Die Implantate wurden trotz ausgedehnter apikaler Augmentation mittels konventionellen Zahnfleischformern transgingival im Sinne einer offenen Einheilung versorgt, die resorbierbare Membran wurde dicht bis an den Gingivaformer herangezogen (Abb. 10). Nach komplikationsloser Einheilung über drei Monate konnten die Abformungen zur Herstellung der Implantatkronen durchgeführt werden. Auch bei nicht individualisierten Gingivaformern ist eine zufriedenstellende rote Ästhetik mit ansehnlicher Weichteilarchitektur erreichbar (Abb. 14 und 17). Den Sofortimplantaten wird häufig vorgehalten, dass die ästhetischen Ergebnisse durch Belastungs- und/oder resorptionsbedingte Dehiszenzen mit der Zeit deutlich schlechter werden. Diese treten insbesondere dann auf, wenn die Sofortimplantation bei Biotyp II-Gewebstypen auftreten und intraoperativ kein Platform Switching durchgeführt wird. In diesem Fall lag ein günstiger Biotyp I mit einem vor allem krestal unbeschädigten Knochen vor, sodass einer Sofortimplantation bei guter Primärstabilität möglich war. Insbesondere nach sieben Jahren ist das Ergebnis in funktioneller und ästhetischer Hinsicht unverändert. Das untenstehende OPG zeigt eine Kontroll-aufnahme mit intaktem und reizlosem krestalen Knochen. Auch klinisch ist die periimplantäre klinische Situation zufriedenstellend.

Fazit


Die Diagnose- und Therapiehoheit obliegt dem Zahnarzt, der Patient entscheidet über den Erfolg einer Implantation.
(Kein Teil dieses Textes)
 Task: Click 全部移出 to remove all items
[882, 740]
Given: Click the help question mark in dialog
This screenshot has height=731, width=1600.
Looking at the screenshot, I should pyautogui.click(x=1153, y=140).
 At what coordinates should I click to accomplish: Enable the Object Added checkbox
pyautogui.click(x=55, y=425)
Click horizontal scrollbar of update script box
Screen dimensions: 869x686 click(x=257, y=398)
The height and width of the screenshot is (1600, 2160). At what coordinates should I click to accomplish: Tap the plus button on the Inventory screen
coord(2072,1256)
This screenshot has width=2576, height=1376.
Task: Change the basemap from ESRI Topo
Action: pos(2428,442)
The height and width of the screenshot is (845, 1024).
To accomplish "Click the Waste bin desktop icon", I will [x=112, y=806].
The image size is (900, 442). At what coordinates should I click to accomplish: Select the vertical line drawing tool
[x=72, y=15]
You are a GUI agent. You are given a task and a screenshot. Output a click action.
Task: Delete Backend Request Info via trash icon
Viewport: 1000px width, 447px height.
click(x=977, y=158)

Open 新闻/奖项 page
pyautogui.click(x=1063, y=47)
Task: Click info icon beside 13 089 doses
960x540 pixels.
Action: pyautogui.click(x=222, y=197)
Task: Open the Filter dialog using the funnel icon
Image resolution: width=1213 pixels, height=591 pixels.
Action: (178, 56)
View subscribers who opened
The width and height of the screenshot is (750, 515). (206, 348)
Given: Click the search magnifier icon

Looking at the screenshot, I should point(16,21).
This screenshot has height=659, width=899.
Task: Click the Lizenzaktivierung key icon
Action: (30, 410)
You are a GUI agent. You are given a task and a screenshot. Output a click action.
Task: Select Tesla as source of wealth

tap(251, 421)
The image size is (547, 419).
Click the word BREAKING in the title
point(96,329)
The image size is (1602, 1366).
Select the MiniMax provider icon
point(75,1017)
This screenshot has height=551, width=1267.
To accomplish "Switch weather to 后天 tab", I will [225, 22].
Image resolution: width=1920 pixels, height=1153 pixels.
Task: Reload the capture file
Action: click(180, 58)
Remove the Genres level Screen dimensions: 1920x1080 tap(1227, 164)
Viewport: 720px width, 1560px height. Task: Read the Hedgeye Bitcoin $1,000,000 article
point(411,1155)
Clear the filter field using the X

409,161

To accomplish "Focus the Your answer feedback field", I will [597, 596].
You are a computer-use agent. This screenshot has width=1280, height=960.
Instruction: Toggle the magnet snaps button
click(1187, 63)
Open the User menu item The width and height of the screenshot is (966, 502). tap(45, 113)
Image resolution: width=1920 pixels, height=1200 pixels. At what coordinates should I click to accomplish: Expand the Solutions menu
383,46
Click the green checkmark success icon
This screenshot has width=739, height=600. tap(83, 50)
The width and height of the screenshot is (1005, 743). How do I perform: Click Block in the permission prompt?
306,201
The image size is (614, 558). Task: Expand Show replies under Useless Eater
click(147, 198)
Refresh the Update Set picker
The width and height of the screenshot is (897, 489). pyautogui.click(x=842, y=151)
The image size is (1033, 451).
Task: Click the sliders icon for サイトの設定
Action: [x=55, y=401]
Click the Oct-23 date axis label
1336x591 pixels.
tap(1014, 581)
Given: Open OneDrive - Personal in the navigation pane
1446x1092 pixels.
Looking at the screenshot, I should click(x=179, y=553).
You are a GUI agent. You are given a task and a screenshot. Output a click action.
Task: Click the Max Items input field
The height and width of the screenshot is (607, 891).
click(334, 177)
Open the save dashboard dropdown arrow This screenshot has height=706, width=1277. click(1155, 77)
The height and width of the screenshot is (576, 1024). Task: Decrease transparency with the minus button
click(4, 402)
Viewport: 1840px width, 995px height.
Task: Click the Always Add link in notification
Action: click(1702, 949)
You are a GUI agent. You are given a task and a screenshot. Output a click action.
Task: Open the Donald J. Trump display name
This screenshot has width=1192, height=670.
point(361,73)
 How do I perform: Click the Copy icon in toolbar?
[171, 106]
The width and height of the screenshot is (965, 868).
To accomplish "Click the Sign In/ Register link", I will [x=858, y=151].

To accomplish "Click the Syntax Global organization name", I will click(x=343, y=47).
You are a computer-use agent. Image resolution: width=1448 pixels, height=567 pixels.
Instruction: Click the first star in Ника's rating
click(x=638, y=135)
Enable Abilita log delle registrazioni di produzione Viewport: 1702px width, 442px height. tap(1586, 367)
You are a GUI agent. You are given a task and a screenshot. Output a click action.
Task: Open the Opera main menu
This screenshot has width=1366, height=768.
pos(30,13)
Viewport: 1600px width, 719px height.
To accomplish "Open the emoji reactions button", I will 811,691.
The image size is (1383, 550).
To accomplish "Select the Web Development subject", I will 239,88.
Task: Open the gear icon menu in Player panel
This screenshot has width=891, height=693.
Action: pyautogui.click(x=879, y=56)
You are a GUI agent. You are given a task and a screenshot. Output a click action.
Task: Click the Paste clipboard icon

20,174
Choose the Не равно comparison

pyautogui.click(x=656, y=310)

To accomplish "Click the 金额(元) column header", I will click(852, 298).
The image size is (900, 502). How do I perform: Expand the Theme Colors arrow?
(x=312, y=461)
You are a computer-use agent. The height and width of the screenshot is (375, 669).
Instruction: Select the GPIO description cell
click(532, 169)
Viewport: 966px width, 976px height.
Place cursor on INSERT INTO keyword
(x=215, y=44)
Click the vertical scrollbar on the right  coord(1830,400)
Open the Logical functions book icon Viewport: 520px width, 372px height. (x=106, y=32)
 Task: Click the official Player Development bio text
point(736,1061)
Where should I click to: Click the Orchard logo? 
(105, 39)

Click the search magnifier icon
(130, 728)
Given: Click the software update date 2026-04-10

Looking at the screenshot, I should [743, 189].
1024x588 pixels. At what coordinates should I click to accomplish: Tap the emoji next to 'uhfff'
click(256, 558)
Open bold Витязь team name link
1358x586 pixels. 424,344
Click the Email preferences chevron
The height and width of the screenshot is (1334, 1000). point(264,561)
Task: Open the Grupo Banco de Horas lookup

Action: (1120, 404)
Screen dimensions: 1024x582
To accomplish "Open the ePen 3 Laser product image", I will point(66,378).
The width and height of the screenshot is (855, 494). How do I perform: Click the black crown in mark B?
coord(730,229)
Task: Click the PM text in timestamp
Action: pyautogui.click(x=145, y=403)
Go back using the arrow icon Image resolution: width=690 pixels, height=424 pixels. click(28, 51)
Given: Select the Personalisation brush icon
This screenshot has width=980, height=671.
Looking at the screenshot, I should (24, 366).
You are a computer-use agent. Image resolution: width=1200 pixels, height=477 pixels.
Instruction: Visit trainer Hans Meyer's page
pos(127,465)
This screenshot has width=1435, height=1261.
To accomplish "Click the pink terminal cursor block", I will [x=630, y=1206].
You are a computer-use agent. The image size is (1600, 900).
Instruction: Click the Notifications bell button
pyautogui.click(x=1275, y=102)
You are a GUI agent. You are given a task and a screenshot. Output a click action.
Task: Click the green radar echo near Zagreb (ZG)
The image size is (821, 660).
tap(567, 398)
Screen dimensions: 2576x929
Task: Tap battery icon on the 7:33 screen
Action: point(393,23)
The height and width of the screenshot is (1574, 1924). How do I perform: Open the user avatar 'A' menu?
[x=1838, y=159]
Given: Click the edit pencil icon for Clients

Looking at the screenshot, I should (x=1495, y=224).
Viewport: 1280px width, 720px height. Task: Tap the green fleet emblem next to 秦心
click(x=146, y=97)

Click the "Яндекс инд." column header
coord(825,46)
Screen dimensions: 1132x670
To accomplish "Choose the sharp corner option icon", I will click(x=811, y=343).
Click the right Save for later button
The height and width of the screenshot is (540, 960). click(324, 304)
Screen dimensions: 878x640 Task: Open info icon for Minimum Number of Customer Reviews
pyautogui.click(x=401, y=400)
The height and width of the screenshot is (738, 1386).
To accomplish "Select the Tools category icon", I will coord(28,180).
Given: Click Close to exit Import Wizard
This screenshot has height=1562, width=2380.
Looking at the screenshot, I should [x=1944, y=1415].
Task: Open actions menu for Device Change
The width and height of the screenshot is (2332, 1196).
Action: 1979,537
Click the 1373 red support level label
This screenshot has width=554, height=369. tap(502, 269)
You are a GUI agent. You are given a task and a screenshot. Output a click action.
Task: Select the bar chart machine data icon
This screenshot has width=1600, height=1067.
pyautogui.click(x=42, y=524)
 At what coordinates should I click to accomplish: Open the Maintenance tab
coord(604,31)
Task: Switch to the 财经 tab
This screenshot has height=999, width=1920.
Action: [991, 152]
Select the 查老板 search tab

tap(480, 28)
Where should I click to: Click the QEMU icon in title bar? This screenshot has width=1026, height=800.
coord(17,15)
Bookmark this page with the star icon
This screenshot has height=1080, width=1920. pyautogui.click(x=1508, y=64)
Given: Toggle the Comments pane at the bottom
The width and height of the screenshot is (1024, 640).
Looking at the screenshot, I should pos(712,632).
Insofern ist die präoperative Kommunikation ebenso essenziell für das Behandlungsergebnis wie die korrekte Diagnose und die Einschätzung des Gewebetyps seitens des Behandlers. Die eingesetzten Therapieverfahren sollten einen vernünftigen Aufwand-Nutzen-Effekt zum Ergebnis bieten. Therapieansätze, die die Anzahl der operativen Interventionen minimieren und gleichzeitig effektiv, d.h. zeit- und kostensparend sind, sind zu bevorzugen. Insbesondere sollte die persönliche chirurgische und prothetische Kompetenz nicht überbewertet werden. Der Behandler sollte in erster Linie das Potenzial der Ausgangssituation einschätzen können, d.h., welche Gewebsreaktionen des Patienten bei welcher Technik erwartet werden kann.